Fra i primi marchi occidentali – statunitensi – ad aprire nell’allora Unione Sovietica: era il gennaio del 1990 e il primo McDonald’s veniva inaugurato in Piazza Pushkin. Ora, a causa di quanto sta avvenendo in Ucraina, l’azienda ha deciso di chiudere in via temporanea 850 dei suoi punti vendita in Russia. La scelta è il riflesso di un pressing sui social che ha quasi indotto i clienti al boicottaggio. L’hashtag #BoycottMcDonalds era infatti finito in tendenza su Twitter durante lo scorso week end. Mosca e Ucraina hanno contribuito per il 9% alle entrate annuali del colosso americano: circa 2 miliardi di dollari. A differenza di altri fast food in Russia che sono di proprietà di franchisee – tra cui KFC, Pizza Hut e Burger King -, McDonald’s possiede l’84% delle sue sedi russe. Il gigante degli hamburger ha detto che continuerà a pagare i suoi 62.000 dipendenti in Russia “che hanno messo il loro cuore e la loro anima nel nostro marchio McDonald’s”, ma in una lettera aperta ai dipendenti il presidente e ceo di McDonald’s Chris Kempckinski ha affermato che la chiusura per ora è la cosa giusta da fare. “I nostri valori significano che non possiamo ignorare l’inutile sofferenza umana in Ucraina”, ha affermato Kempczinski, spiegando che è impossibile sapere quando l’azienda sarà in grado di riaprire. McDonald’s ha anche temporaneamente chiuso 100 fast food in Ucraina e continua a pagare i dipendenti.

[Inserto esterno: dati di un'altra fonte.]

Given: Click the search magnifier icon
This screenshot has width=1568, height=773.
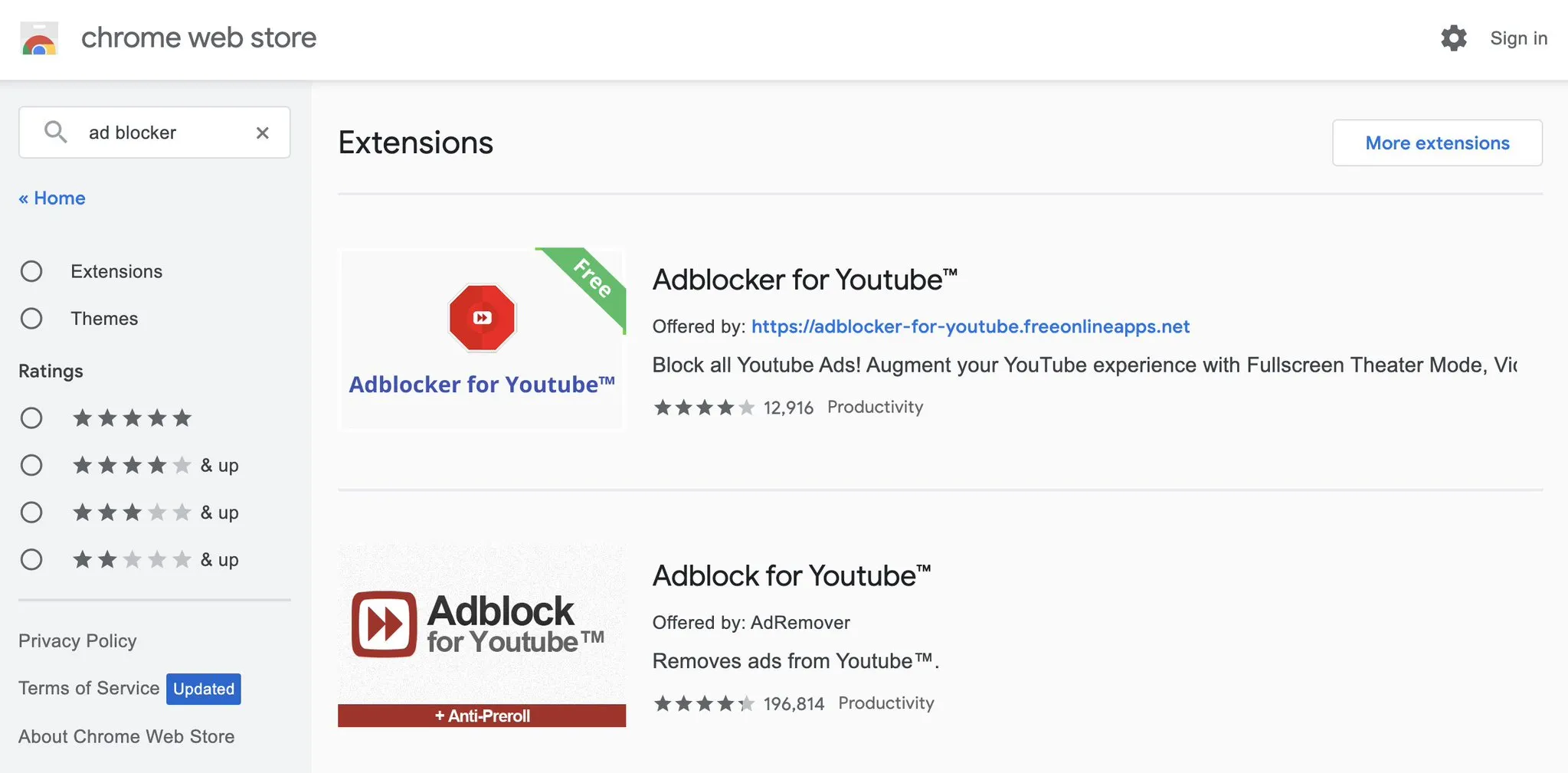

Su Twitter la scorsa settimana spopolava anche #BoycottCocaCola e oggi anche l’azienda della famosa bevanda ha deciso di interrompere tutte le proprie attività nel Paese. Mentre altri brand, prevalentemente attivi nel settore del cibo e delle bevande, non si sono ancora tirati indietro. La Bbc aveva chiesto un commento a molti fra questi colossi, senza ricevere risposta. L’impresa Yum Brands ha fatto sapere di aver bloccato gli investimenti di una delle catene in suo possesso, Kfc: in Russia aveva circa 1000 punti vendita. L’azienda, che possiede anche Pizza hut, è la seconda catena di ristorazione più grande del mondo. Non si è ritirata totalmente dal territorio russo, ma ha dichiarato di “aver reindirizzato tutti i profitti delle operazioni in Russia agli sforzi umanitari” e di star donando l’equivalente di 1 milione di dollari alla Croce Rossa.